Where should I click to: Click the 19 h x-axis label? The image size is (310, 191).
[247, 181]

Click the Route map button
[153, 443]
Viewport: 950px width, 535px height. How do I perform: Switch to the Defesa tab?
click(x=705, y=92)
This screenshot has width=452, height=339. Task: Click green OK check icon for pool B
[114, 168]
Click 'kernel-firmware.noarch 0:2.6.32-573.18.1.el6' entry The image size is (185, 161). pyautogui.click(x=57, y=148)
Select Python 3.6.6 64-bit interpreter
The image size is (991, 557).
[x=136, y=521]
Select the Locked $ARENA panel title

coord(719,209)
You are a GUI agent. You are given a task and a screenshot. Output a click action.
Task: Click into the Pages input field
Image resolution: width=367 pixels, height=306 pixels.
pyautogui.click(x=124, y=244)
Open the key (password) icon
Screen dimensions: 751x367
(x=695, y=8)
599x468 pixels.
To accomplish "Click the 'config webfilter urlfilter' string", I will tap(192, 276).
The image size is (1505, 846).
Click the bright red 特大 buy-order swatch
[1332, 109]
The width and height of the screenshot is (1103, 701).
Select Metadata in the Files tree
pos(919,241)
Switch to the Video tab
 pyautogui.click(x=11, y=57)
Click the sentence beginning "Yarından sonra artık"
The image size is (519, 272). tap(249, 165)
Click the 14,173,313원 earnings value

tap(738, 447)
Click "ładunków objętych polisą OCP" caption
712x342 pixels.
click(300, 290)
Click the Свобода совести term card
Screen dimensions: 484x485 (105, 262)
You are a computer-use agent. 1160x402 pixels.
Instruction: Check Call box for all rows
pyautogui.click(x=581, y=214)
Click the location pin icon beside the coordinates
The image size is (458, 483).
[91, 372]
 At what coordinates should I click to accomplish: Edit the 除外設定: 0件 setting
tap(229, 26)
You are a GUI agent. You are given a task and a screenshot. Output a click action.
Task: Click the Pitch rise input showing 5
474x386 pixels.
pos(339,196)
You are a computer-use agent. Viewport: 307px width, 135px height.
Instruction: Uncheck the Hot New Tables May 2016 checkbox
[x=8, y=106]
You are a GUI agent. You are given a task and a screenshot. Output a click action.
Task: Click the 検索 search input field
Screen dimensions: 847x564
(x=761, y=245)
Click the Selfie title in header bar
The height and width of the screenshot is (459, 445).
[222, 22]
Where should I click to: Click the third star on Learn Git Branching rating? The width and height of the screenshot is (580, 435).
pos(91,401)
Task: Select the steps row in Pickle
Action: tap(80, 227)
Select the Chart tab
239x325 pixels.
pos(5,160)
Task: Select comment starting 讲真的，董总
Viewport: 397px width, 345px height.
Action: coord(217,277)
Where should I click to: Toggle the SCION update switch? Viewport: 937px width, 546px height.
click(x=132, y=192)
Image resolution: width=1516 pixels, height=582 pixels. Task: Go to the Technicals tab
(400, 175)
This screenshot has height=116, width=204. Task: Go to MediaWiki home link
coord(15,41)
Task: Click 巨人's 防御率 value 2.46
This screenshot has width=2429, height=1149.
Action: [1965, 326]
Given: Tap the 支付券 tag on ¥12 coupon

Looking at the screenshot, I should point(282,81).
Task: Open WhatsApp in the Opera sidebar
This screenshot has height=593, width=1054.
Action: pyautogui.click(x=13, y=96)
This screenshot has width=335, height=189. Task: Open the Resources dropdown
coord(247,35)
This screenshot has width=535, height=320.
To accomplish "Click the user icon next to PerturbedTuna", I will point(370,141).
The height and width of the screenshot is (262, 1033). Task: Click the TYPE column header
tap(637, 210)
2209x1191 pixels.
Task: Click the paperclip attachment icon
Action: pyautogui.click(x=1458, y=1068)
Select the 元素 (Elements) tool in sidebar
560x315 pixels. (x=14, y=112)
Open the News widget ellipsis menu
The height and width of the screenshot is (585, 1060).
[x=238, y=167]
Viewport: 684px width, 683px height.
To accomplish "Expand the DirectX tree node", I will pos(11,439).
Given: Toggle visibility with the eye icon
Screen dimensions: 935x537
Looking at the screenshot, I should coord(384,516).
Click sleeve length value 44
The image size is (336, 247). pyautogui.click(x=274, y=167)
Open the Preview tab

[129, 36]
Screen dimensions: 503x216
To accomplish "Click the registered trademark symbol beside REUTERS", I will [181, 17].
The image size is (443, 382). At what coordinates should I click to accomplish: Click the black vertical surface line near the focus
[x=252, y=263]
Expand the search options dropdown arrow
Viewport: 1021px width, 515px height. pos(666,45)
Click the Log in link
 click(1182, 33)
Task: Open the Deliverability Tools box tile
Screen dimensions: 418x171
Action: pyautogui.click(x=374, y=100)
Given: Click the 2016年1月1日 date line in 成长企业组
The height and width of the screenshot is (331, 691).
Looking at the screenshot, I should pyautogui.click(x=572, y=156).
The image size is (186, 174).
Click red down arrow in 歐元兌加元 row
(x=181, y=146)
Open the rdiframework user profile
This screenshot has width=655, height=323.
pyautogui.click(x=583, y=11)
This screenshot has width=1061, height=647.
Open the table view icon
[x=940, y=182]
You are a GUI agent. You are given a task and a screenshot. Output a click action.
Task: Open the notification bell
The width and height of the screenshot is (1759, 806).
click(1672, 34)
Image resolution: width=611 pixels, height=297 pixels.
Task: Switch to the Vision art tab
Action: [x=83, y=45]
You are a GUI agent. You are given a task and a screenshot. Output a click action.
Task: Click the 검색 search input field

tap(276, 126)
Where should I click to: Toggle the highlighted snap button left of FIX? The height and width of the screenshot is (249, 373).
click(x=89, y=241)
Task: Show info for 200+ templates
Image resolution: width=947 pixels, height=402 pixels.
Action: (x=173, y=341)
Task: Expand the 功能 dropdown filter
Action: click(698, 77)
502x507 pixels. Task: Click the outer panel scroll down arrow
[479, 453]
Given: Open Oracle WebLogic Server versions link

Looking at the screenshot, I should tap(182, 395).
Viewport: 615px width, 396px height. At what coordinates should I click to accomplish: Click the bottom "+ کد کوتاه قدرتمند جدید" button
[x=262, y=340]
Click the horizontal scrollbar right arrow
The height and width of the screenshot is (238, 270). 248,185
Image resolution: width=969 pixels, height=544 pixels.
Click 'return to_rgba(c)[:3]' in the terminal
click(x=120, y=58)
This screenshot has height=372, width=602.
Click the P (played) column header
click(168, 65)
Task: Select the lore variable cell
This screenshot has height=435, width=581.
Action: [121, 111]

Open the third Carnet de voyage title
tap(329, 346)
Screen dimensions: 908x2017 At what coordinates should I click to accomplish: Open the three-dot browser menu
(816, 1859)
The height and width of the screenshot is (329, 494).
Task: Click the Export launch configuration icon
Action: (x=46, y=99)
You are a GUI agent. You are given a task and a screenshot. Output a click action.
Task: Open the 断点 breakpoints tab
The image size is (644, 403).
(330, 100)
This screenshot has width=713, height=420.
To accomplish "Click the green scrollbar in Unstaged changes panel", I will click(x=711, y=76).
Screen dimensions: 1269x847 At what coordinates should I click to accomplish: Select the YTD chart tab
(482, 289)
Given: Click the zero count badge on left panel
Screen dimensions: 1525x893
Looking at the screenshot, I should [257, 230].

========

ABOUT THIS EXERCISE:
Using the material above, count the lines containing the word "beside". Reply with the number alone.

EXERCISE SOLUTION:
2